[[ Extract provided open ]]
- Born: June 14, 1947 Seattle, Washington
- Died: October 18, 1987 (aged 40) San Francisco, California
- Occupations: Poet, educator, activist, dancer, typesetter
- Notable work: Woman Sitting at the Machine, Thinking (1990)

= Karen Brodine =

American writer

Karen Harriet Brodine (June 14, 1947 – October 18, 1987) was an American poet, dancer, educator, writer, activist, and typesetter, based in San Francisco and Seattle.

== Early life and education ==
Brodine was born in Seattle and raised in Woodinville, Washington, the daughter of Voltaire (Val) Daniel Brodine and Mary Pierce Brodine. Her parents were teachers; they divorced during her childhood. She studied ballet and modern dance from the age of 5, graduated from Bothell High School in 1965, and graduated from the University of California, Berkeley in 1972 with a degree in dance. She earned a master's degree in creative writing at San Francisco State University in 1974.
[[ Extract provided closed ]]
[[ Data to examine open ]]
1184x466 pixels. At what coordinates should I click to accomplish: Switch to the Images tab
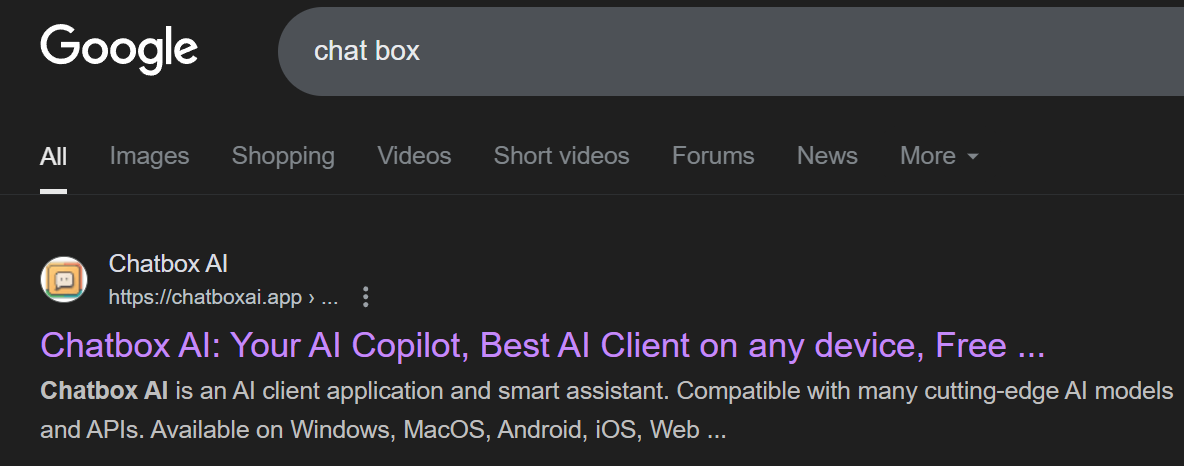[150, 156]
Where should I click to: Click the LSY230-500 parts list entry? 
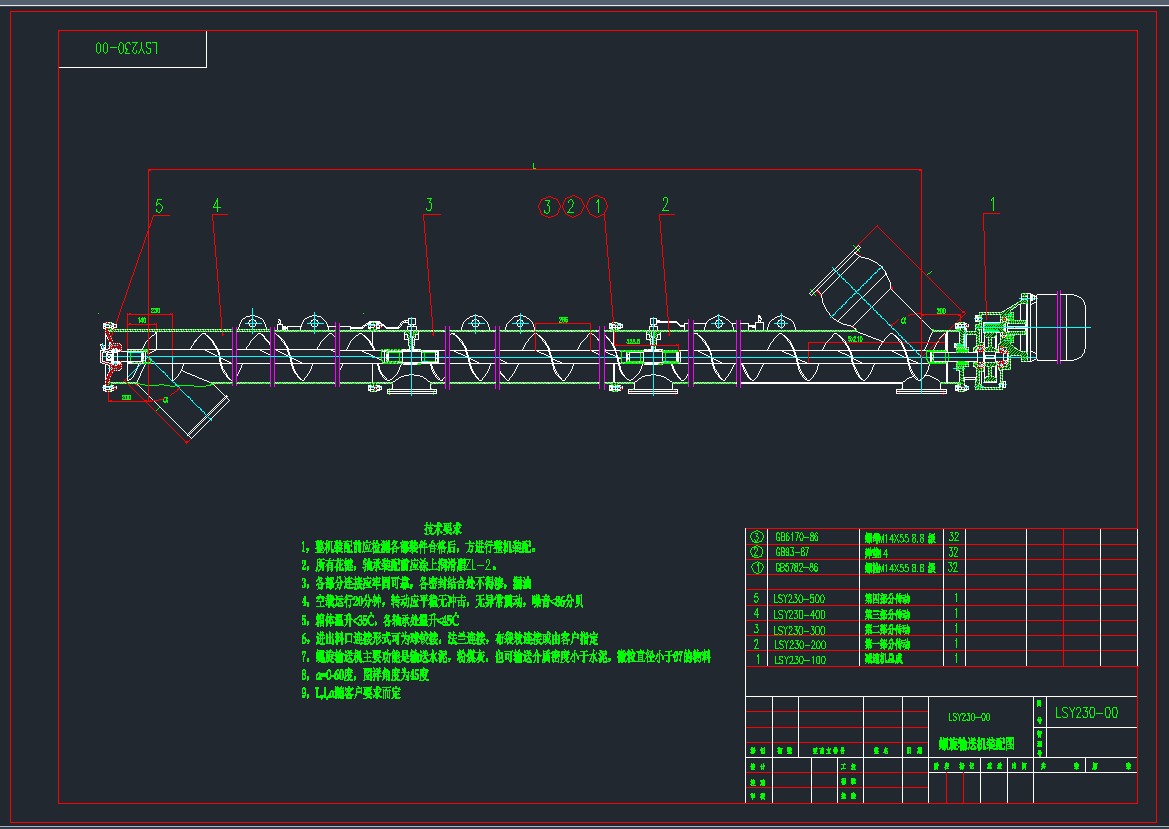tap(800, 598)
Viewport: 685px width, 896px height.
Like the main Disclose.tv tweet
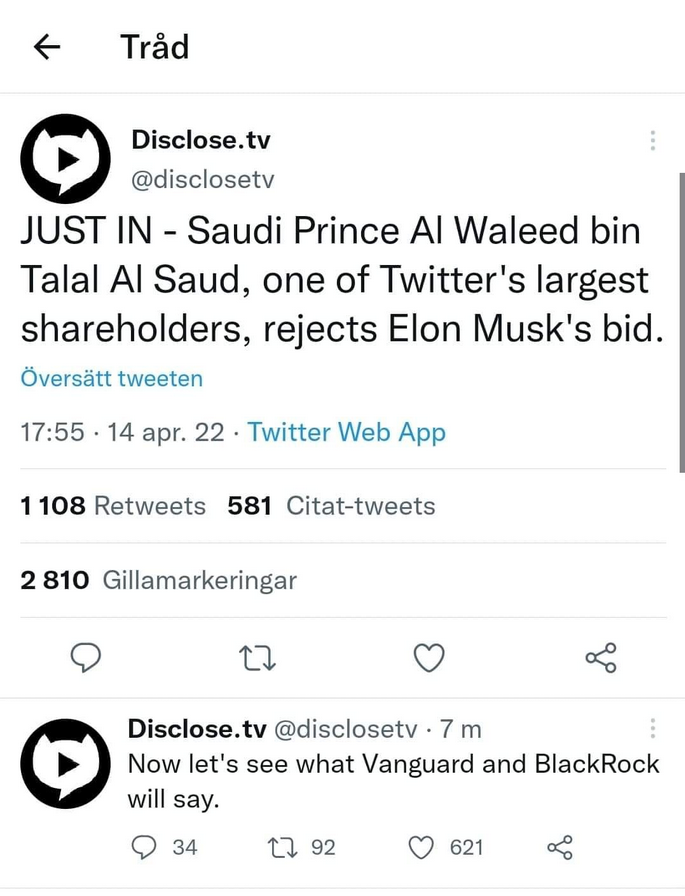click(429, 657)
[[ Data to examine closed ]]
> **Assignment**:
Can you carry the Karen Brodine biography forward, picking up after its final sentence?

> **Response area**:
== Career ==
Brodine taught dance in California schools after college, and was a dancer and choreographer before knee problems ended her performing career. She worked as a typesetter from 1975 to 1986. She became a poet and a writing teacher in San Francisco, and volunteered with the VISTA program as a literacy teacher in Harlem, New York City. She was a co-founder of the Women Writers Union in San Francisco, and one of the original co-editors at Kelsey Street Press. She was also an editor at the Berkeley Poets Co-op. She held national positions with the Freedom Socialist Party and Radical Women. In 1981, she was one of the poets involved in Mainstream Exiles: A Lesbian and Gay Men's Cultural Festival, an event at Valencia Tool & Die in San Francisco. From 1982 to 1984, she was coordinator of the Merle Woo Defense Committee.

== Publications ==
Brodine wrote four books of poetry, contributed to poetry collections, and edited or designed works by other authors, including Gloria Martin's memoir Socialist Feminism: The First Decade, 1966-1976 (1984).

- Slow Juggling (1975)
- Making the Park (1976, with Susan Griffin, Laura Moriarty, and others)
- Workweek (1977)
- The Messengers (1978)
- Illegal Assembly (1980)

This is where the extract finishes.